1. Your dog's skin is itchy and flaky.

There are many possible causes of flaky, itchy skin in dogs. The dog may simply have a case of walking dandruff, which is really caused by a specific type of mites, or they might be having an allergic reaction to their food or something in the environment. Narrowing down the possible causes of the symptoms can be cumbersome, but a veterinary dermatologist will guide you through this. They will systematically have you eliminate various elements from your dog's diet and routine, observing how each change affects your dog's symptoms. Once they arrive at the cause of the itchiness, they can recommend a treatment, which might be anything from steroid pills to an insecticide.

2. Your dog has pimples.

Dogs can get acne, too. And as with acne in people, the breakouts can be painful and annoying. This may cause the dog to scratch the acne breakouts, which might make them worse and lead to secondary infections. Acne is caused, at least in part, by bacteria. So typically, a veterinary dermatologist will prescribe a course of antibiotics in addition to some topical treatments to keep your dog's acne under control. Often, if you can break the cycle of itching and re-irritation while also killing the bacteria on the skin, you can cure the acne or at least reduce it considerably.
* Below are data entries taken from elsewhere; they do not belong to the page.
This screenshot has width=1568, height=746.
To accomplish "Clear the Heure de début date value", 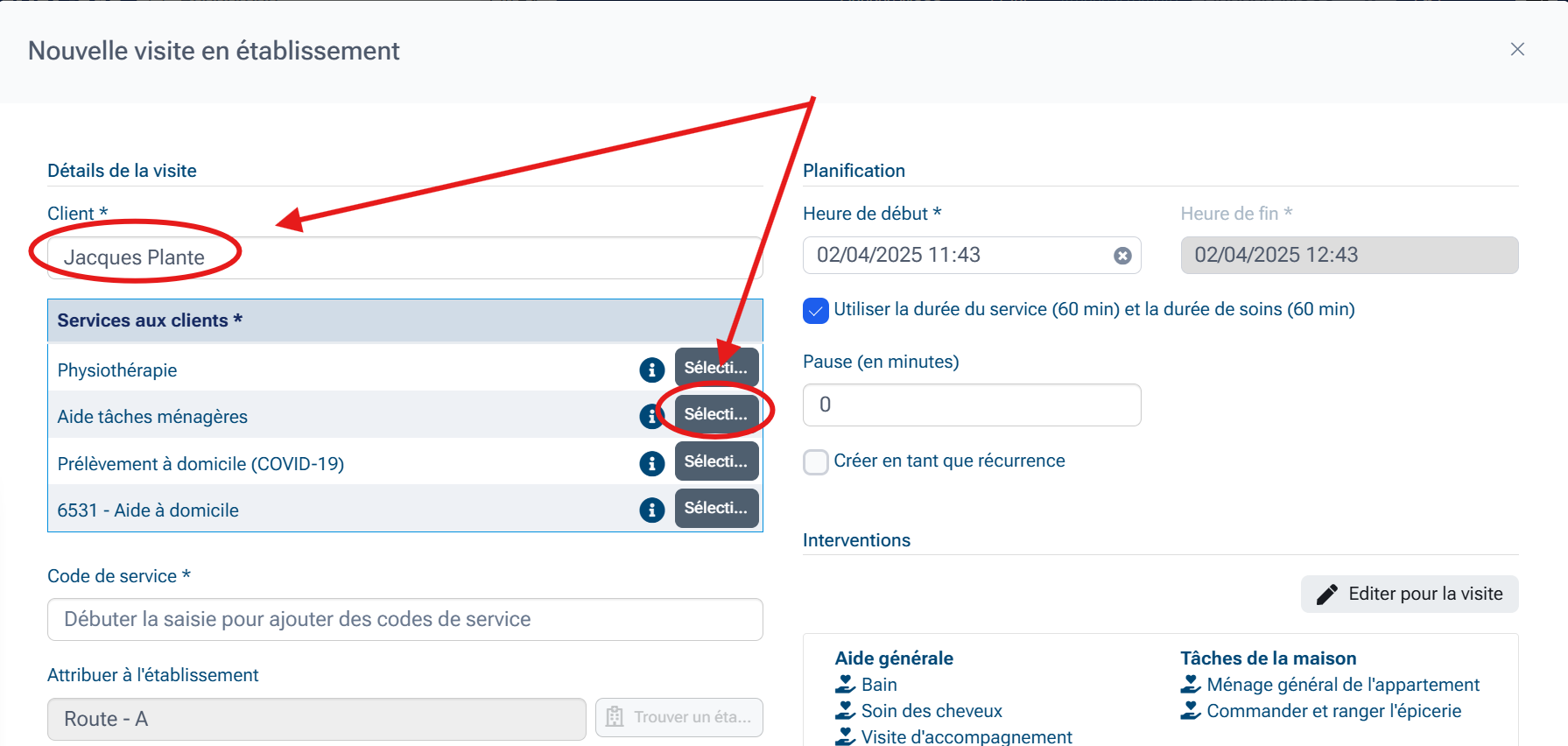I will tap(1122, 256).
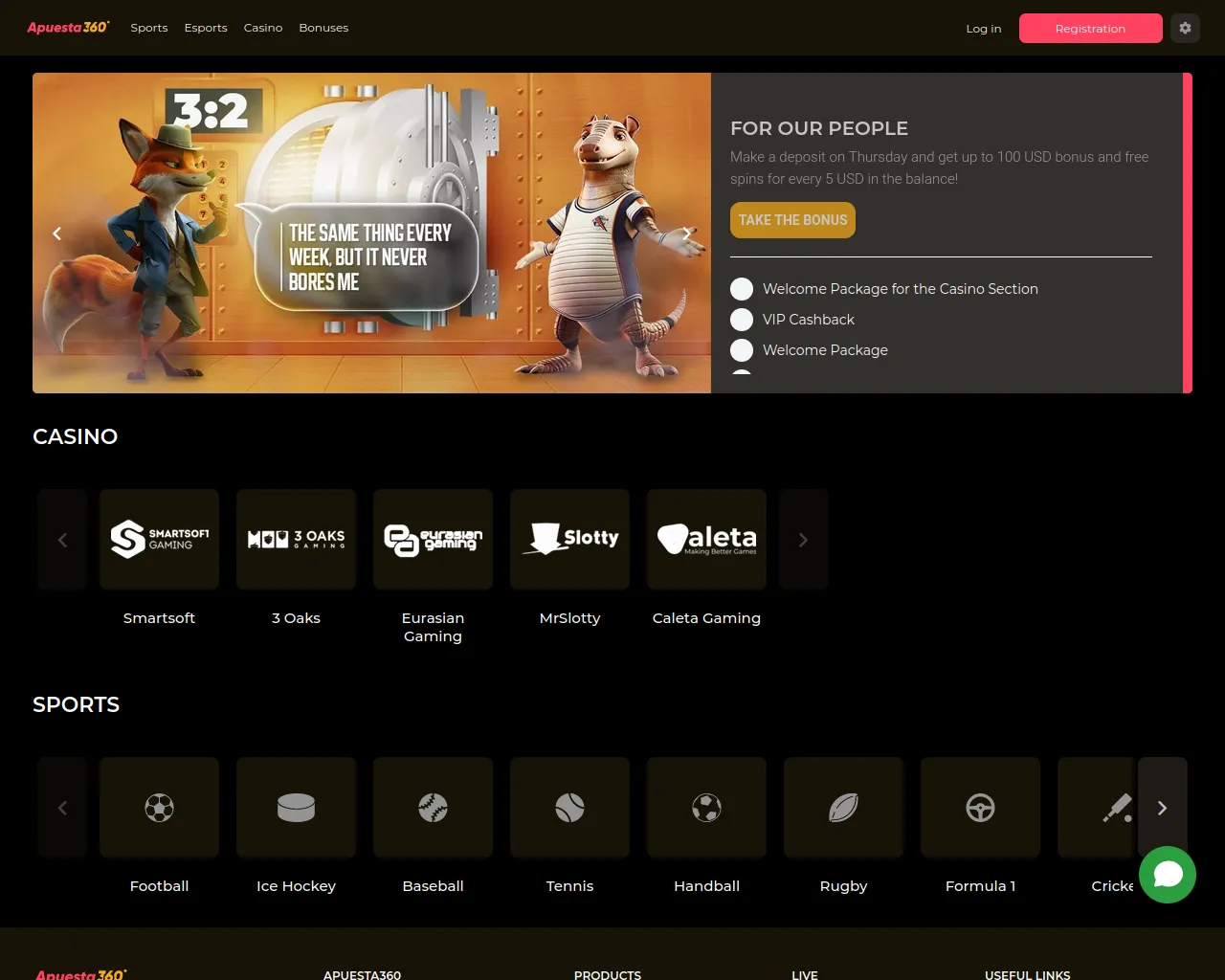This screenshot has width=1225, height=980.
Task: Open the Tennis sports category
Action: [x=569, y=807]
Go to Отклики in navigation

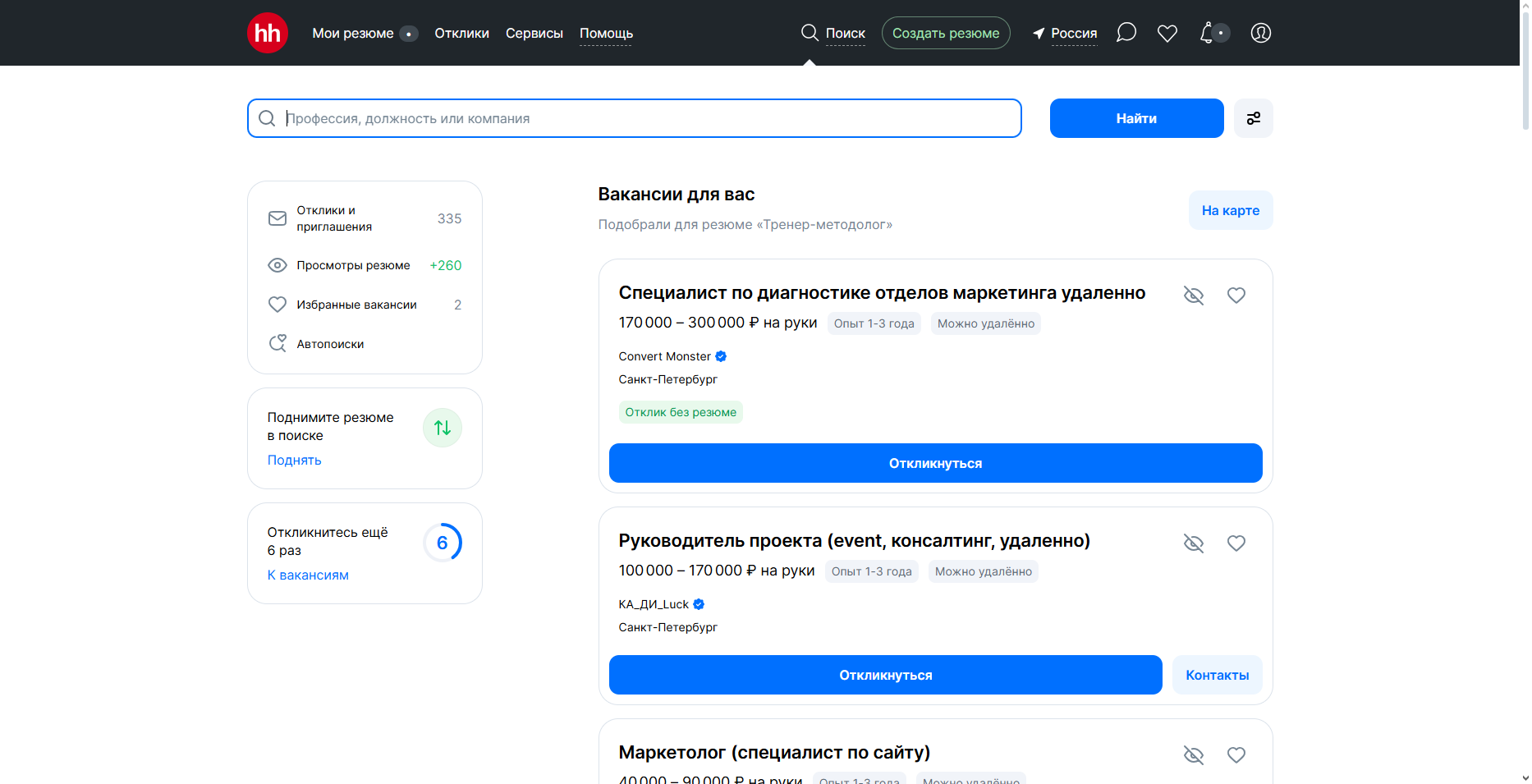point(461,34)
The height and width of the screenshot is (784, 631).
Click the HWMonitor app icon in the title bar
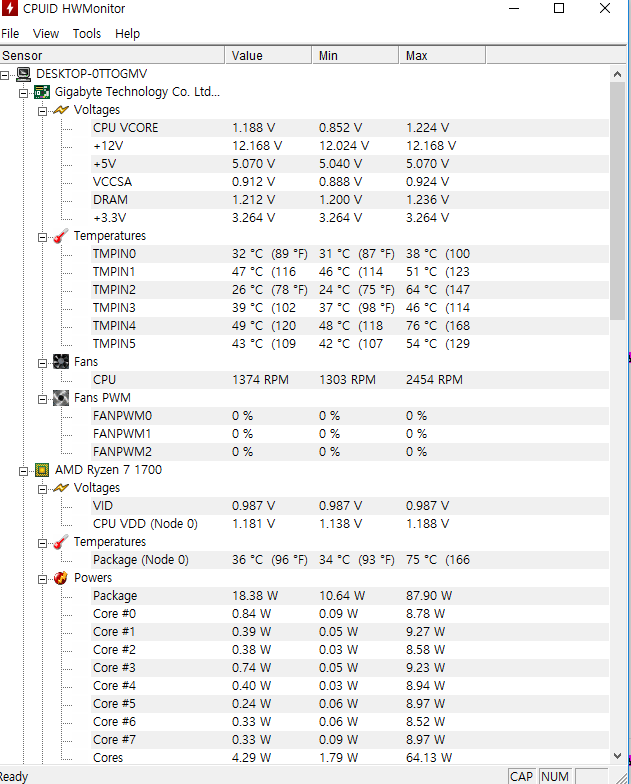click(10, 8)
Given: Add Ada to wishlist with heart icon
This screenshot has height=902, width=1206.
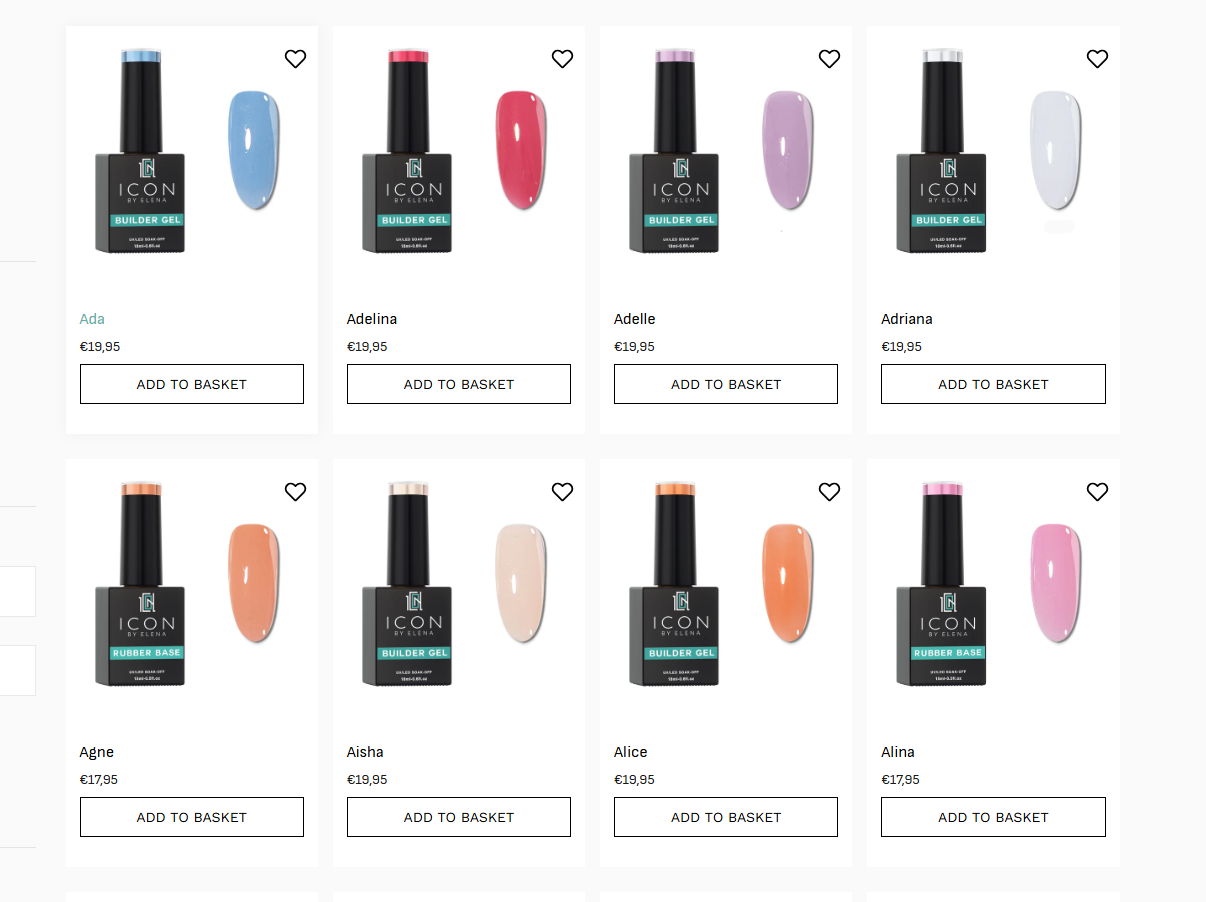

3. Your dog is losing hair.

If your dog is losing hair, they could have an infestation of fleas or a fungal infection like ringworm. Some dogs also suffer from a condition called psychogenic alopecia, in which they pull out their own hair as a symptom of depression or anxiety. A veterinary dermatologist can take some skin scrapings and observe your dog's behavior to arrive at a diagnosis. Once they've addressed the main cause of the hair loss, they can prescribe a cream or gel that will help encourage the hair to grow back. 

If your dog is dealing with any of the issues above, make an appointment with a pet dermatology clinic. Your regular vet should be able to give you a referral and recommend someone in your area.